Question

Two resistances of 100 \(\Omega\) and 200 \(\Omega\) are connected in series across a 20 V battery as shown in the figure below. The reading in a 200 \(\Omega\) voltmeter connected across the 200 \(\Omega\) esistance is _______.

Fill in the blank with the correct answer from the options given below

• A. 4V
• B. \(\frac{40}{3}V\)
• C. 10V
• D. 16V

Answer 1

The Correct Option is B

To find the reading on the voltmeter connected across the 200 \((\Omega)\) resistor, we must first calculate the total resistance in the series circuit.

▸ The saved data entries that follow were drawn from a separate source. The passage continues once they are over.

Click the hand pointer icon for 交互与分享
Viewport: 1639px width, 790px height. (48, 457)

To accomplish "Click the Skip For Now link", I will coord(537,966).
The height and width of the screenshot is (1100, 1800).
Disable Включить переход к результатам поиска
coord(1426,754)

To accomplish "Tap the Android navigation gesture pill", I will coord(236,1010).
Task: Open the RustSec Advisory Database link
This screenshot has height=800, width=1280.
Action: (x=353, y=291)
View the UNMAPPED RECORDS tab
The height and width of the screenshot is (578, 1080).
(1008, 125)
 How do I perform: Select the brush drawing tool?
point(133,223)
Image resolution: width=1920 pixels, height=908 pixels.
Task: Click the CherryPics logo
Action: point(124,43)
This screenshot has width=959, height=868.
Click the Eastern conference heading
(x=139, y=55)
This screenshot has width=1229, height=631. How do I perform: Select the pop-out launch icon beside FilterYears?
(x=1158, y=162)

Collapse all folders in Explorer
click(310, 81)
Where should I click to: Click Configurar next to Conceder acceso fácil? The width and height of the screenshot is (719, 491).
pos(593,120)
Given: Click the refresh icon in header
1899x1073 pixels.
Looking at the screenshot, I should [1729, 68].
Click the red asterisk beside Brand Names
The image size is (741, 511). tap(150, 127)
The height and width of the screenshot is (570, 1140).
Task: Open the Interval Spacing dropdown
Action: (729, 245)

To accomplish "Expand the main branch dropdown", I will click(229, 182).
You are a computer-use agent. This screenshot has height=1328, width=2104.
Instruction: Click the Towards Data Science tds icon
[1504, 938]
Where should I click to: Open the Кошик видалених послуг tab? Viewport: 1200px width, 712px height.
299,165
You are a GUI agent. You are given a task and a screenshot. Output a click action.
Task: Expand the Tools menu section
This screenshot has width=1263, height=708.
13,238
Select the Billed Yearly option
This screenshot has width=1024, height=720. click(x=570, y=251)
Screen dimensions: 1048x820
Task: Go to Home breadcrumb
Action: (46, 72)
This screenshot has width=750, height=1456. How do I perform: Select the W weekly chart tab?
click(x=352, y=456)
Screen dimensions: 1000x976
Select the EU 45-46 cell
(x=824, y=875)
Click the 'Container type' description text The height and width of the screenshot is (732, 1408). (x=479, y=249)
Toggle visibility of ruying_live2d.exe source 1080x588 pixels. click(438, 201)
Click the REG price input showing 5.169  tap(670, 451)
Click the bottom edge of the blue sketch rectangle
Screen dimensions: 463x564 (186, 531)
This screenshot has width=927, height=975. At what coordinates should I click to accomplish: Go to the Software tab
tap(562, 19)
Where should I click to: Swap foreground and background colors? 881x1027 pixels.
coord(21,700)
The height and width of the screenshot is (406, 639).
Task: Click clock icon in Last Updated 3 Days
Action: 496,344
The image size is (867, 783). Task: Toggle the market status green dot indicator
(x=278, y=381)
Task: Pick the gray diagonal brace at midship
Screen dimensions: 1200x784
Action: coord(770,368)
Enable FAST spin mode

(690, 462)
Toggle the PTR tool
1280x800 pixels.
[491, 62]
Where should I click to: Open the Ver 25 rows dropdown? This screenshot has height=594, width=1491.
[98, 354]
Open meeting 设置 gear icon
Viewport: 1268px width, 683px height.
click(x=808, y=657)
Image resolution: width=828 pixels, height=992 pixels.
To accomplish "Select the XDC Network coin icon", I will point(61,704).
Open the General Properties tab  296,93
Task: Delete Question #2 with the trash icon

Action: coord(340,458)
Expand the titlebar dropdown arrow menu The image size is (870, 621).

The total resistance \(R_{\text{total}}\) is given by the sum of the individual resistances: 

\(R_{\text{total}} = 100\,\Omega + 200\,\Omega = 300\,\Omega\)

Using Ohm's Law, the total current \(I\) flowing through the circuit is calculated as follows:

\(I = \frac{V_{\text{battery}}}{R_{\text{total}}} = \frac{20\,V}{300\,\Omega} = \frac{1}{15}\,A\)

Now, calculate the voltage drop across the 200 \((\Omega)\) resistor using Ohm's Law:

\(V_{200} = I \times 200\,\Omega = \frac{1}{15}\,A \times 200\,\Omega = \frac{200}{15}\,V = \frac{40}{3}\,V\)

The voltmeter reading is therefore \(\frac{40}{3}\,V\).

Thus, the correct answer is \(\frac{40}{3}\,V\).